BMK Lakshminarayanan:

Hey Jayne, thank you very much for this platform and this opportunity. Hi, all. It’s good to be here, and great to be here talking about practical DevOps, and with good friend of mine, known for a while, Jayne Groll, who is the CEO of DevOps Institute. I am delighted I am one of the ambassador for the DevOps Institute.

BMK Lakshminarayanan:

My name is BMK Lakshminarayanan. I am based out of Wellington, New Zealand. And yeah, let’s get into this directly and talk some facts and fun about practical DevOps.

Jayne Groll:

So BMK, as you know, I’ve known you now for several years. One of the things I’ve always admired about just talking to you privately, but also listening to some of your conference presentations, is you come from the real world. You come from the enterprise, a highly-regulated industry. And I think you’ve seen a lot of DevOps rise over the last few years, with insight into how does this work in a practical sense, particularly in an organization that is subject to governance, that certainly has to manage risk, that has compliance requirements.

Jayne Groll:

So talk a little bit, maybe to start, about what have you seen year-over-year, in say the three or four years since I’ve known you, in terms of the evolution of DevOps from a practical perspective?

BMK Lakshminarayanan:

Yeah, I think that’s a good question, Jayne, because the context how enterprise [inaudible 00:02:19] when it comes to the DevOps adoption, or for that matter any adoption, it could be agile transformation, DevOps transformation, or digital transformation, I see that they all start and struggle a bit.

BMK Lakshminarayanan:

The reason because of the existing processes that they have in their organization. Most of the time, they are clueless about how to fit in these existing processes, existing procedures, the way how we operate, the way of doing things in an old school way into the new model of what we call DevOps adoption. I was thinking about actually a title yesterday night for my next talk called, the Great Disconnect. It’s a DevOps transformation story.
● ● ● ● ●
▶ _What this exercise asks_:
(a) Please summarize the interview excerpt above in two sentences.
(b) Answer these questions using the interview excerpt above:
(i) Where is BMK Lakshminarayanan based?
(ii) What kind of industry does Jayne Groll say he comes from?
(iii) What title was he thinking of for his next talk?

Stored items
● ● ● ● ●
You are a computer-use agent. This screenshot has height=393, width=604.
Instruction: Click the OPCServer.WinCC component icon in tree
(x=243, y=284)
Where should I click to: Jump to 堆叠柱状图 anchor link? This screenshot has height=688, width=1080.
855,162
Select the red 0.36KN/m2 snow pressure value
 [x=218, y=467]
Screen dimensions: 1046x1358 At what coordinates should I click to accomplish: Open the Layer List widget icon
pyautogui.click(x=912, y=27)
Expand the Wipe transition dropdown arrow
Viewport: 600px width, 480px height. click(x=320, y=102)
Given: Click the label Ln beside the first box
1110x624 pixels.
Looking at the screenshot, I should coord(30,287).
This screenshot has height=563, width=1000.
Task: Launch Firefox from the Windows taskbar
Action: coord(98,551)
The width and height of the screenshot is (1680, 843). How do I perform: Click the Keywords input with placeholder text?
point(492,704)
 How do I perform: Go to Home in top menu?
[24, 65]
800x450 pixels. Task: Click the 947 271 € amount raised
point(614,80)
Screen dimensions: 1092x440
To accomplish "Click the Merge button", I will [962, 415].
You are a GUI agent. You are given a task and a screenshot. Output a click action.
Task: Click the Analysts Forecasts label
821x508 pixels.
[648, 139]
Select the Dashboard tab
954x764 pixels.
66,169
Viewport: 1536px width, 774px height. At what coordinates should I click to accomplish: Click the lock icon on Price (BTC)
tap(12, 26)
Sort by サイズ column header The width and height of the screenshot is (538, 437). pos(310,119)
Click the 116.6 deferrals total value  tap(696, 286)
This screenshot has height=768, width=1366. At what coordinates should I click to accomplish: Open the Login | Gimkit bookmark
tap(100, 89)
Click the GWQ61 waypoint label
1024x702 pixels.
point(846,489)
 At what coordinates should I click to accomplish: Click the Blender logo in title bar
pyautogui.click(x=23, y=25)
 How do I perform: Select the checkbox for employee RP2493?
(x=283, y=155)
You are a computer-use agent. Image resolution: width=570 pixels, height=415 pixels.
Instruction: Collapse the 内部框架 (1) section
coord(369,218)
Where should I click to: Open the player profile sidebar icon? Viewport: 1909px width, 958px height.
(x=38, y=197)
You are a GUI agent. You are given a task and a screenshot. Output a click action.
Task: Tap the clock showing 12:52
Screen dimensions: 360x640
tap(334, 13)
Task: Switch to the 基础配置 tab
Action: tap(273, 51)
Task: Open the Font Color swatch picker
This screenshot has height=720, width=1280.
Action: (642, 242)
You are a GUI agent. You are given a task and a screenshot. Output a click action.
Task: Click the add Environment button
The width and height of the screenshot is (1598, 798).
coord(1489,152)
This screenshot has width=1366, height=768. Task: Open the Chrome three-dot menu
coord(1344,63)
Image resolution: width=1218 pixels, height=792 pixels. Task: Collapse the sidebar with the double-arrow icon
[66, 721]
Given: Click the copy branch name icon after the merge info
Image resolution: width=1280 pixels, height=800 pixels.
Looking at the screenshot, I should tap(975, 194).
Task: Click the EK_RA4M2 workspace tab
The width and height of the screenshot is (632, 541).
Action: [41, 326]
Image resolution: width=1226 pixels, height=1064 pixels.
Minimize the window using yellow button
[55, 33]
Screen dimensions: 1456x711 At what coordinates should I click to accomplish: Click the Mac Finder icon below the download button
● ● ● ● ●
▶ _Results in order_:
(a) BMK Lakshminarayanan, a DevOps Institute ambassador based in Wellington, New Zealand, joins Jayne Groll, the CEO of DevOps Institute, to talk about practical DevOps. Asked how DevOps has evolved in practice, he says enterprises taking on DevOps or other transformations start and struggle a bit because they are often clueless about how to fit their existing processes into the new model.

(b)
(i) Wellington, New Zealand
(ii) A highly-regulated industry
(iii) The Great Disconnect